(Listing dari dataset penunjukan)
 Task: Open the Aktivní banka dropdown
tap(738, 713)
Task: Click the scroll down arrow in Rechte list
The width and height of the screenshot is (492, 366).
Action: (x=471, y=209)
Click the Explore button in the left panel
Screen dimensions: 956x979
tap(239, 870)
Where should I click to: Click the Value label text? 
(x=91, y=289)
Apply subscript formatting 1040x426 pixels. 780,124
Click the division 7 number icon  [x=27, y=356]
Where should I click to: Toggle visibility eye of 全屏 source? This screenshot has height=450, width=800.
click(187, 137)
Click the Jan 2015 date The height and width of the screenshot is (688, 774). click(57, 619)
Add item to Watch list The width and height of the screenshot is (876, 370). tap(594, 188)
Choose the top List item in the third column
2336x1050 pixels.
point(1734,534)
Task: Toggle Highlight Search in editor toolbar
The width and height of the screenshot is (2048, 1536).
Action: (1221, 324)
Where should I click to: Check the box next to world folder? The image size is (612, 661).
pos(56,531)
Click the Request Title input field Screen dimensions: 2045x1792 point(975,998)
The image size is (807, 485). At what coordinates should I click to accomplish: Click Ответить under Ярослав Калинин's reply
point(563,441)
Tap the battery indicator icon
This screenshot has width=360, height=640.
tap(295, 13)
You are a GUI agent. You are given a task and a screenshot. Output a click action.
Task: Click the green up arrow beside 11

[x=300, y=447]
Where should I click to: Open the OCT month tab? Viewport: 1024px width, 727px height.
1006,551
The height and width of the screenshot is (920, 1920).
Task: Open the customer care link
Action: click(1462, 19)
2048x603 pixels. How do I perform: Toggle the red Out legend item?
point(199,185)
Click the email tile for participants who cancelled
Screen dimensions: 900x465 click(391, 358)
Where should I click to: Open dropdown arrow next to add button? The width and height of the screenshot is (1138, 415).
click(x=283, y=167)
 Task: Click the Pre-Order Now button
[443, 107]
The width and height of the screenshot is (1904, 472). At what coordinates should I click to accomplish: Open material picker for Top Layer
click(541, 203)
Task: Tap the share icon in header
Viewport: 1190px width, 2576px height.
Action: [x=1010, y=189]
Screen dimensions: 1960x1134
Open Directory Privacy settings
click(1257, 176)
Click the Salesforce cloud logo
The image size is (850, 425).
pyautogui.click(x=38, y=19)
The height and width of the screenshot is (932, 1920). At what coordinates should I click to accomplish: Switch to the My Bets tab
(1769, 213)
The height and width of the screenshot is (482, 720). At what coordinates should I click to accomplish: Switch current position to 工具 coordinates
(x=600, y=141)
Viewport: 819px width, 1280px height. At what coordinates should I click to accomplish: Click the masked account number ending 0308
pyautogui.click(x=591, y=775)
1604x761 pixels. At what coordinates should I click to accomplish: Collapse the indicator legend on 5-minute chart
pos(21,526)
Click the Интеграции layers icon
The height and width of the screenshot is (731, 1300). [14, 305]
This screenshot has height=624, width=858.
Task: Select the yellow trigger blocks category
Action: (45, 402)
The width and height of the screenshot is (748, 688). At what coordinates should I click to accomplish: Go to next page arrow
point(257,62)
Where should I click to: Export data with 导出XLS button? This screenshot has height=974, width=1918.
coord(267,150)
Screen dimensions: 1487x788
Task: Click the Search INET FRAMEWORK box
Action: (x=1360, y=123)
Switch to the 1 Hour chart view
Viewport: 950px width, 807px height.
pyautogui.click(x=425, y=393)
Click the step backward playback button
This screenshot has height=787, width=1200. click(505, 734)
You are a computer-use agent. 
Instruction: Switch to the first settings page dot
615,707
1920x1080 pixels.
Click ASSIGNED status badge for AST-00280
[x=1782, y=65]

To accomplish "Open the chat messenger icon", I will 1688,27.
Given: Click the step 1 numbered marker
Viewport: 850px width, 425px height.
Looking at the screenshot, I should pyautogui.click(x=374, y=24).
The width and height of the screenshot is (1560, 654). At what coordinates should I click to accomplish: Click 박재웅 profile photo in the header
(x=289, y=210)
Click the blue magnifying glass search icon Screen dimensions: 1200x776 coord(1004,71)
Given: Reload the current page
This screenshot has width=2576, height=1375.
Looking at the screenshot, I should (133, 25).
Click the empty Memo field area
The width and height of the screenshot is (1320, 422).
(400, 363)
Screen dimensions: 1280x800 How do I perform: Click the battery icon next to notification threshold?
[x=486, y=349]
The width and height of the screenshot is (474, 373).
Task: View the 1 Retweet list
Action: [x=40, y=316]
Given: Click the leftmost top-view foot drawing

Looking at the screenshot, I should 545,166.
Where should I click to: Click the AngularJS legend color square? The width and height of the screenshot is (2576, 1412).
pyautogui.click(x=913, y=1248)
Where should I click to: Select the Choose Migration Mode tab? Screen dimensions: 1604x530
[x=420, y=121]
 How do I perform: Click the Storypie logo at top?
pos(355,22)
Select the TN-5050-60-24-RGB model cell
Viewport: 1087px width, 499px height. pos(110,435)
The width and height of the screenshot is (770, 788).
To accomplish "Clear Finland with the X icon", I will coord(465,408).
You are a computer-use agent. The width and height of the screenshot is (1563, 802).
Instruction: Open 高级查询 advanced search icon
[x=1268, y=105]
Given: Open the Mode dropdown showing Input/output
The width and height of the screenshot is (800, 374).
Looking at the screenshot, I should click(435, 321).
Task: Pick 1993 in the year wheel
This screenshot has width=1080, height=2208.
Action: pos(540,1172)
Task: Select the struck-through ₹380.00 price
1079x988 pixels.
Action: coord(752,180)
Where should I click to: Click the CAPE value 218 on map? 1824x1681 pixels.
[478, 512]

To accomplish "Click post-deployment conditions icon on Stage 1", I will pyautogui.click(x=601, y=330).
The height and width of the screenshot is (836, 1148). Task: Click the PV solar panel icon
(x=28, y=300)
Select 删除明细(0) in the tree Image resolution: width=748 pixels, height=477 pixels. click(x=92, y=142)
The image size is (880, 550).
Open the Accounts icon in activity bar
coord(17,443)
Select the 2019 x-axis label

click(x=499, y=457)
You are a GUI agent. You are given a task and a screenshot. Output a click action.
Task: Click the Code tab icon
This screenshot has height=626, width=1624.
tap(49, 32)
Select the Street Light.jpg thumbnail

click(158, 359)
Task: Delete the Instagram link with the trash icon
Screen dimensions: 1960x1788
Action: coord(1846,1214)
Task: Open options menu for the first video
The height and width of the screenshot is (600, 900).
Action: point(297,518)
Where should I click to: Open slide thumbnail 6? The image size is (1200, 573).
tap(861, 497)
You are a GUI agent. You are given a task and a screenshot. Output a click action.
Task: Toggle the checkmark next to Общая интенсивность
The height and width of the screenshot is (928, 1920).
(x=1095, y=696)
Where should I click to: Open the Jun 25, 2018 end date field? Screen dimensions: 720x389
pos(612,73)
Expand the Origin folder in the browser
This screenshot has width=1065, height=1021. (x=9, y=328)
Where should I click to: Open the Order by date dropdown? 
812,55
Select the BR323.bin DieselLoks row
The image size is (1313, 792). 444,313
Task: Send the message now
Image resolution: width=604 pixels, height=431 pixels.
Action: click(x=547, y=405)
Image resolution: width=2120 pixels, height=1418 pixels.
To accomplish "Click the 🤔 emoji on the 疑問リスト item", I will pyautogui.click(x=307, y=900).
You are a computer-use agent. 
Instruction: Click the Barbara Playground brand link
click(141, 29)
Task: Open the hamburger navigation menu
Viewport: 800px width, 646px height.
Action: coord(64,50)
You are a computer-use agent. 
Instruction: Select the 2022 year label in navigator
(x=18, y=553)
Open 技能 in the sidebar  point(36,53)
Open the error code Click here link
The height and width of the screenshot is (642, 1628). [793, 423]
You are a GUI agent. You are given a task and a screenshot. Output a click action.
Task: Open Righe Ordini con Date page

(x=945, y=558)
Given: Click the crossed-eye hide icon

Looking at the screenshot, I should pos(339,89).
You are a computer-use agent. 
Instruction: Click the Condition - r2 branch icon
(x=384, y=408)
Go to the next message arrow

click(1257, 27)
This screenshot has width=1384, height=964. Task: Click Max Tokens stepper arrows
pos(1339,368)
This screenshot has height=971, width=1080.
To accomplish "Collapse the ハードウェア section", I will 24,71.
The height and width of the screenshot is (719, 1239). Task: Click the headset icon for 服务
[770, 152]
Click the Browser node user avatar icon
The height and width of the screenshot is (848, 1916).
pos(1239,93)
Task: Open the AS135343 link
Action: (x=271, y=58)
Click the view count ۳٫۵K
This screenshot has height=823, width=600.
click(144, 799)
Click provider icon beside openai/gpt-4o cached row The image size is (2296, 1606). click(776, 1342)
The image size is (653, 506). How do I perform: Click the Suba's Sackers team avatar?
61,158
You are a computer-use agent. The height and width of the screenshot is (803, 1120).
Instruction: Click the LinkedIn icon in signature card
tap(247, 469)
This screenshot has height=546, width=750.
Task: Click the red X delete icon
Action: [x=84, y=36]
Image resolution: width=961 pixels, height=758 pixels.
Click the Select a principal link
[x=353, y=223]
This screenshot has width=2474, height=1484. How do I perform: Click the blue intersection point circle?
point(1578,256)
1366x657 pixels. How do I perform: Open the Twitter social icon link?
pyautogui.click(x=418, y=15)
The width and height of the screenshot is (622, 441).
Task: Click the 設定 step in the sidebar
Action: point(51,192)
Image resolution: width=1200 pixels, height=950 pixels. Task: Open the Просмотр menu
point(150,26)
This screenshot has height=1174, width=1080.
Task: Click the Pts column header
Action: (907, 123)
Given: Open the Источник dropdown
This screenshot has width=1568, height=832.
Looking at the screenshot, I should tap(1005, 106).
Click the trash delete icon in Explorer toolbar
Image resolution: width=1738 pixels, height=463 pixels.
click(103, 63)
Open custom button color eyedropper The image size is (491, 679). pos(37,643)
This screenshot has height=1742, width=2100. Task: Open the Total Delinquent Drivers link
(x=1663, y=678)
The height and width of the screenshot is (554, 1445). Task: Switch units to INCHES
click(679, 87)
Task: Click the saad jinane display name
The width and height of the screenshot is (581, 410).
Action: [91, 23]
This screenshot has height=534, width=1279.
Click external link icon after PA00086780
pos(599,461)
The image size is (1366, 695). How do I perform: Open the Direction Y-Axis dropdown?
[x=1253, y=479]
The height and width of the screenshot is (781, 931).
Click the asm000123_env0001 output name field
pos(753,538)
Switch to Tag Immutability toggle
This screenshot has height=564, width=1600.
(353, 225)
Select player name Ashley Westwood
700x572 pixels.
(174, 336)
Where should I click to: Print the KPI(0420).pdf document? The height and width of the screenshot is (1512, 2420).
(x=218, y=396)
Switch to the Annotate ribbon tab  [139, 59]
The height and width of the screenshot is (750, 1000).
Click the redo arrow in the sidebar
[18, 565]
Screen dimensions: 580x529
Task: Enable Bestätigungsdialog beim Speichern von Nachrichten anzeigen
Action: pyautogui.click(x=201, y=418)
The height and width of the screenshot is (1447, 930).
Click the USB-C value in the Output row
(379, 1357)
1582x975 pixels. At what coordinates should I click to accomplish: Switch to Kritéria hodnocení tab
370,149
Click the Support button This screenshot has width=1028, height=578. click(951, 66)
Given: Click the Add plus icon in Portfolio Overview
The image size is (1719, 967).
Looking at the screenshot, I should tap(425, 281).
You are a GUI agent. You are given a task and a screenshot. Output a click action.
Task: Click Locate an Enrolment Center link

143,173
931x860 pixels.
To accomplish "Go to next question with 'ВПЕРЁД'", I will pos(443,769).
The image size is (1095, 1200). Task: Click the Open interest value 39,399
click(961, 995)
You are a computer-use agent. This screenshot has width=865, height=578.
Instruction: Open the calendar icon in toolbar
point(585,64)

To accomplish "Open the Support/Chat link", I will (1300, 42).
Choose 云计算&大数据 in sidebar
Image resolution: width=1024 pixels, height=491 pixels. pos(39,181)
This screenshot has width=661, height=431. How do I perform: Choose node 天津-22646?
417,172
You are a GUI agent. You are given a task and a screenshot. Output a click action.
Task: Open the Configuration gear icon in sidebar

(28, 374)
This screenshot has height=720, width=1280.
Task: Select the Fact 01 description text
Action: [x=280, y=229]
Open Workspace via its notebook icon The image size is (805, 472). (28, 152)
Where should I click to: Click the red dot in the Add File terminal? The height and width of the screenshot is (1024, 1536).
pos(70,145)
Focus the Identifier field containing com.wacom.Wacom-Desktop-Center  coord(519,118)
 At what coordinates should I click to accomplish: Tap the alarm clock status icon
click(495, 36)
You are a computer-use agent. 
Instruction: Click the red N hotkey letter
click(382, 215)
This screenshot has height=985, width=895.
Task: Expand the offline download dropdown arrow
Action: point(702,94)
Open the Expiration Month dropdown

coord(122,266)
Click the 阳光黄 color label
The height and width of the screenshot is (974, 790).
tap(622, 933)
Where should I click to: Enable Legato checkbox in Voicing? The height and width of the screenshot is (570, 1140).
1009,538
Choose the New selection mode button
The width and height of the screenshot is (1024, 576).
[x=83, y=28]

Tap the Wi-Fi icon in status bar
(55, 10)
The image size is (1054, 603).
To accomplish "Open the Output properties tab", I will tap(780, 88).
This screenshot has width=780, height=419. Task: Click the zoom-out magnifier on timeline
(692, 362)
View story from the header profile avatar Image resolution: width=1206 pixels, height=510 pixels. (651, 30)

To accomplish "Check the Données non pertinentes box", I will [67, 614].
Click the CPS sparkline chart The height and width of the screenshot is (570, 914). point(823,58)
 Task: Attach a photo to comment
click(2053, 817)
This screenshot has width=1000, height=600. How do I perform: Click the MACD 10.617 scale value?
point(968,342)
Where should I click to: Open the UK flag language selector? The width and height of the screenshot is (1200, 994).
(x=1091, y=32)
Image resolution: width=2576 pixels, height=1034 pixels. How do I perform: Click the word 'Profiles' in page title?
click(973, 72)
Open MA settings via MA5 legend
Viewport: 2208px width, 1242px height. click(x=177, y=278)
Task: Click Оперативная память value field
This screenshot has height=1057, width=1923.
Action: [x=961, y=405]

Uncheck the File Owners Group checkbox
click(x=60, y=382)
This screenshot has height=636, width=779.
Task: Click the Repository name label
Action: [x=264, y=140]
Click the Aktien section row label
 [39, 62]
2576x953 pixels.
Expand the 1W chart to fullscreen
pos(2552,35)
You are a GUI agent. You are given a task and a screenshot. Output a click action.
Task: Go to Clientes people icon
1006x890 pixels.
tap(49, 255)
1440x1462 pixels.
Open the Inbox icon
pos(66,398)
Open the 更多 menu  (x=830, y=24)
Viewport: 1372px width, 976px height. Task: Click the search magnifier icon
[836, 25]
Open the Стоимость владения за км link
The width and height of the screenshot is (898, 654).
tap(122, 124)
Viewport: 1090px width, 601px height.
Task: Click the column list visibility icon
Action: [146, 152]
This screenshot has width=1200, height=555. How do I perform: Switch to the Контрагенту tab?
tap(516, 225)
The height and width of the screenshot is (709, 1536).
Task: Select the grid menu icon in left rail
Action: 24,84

■ Rincian Soal: Perbarui listing mulai dari baris yang memuat "Where should I click to: Open the UK" sampai baris yang memuat "Viewport: 2208px width, 1242px" dengan mengganti "language selector" menjadi "language menu", lalu tuliskan kembali baris-baris tersebut tanpa mengubah bagian lain.

■ Jawaban Latihan:
Where should I click to: Open the UK flag language menu? The width and height of the screenshot is (1200, 994).
(x=1091, y=32)
Image resolution: width=2576 pixels, height=1034 pixels. How do I perform: Click the word 'Profiles' in page title?
click(973, 72)
Open MA settings via MA5 legend
Viewport: 2208px width, 1242px height. click(x=177, y=278)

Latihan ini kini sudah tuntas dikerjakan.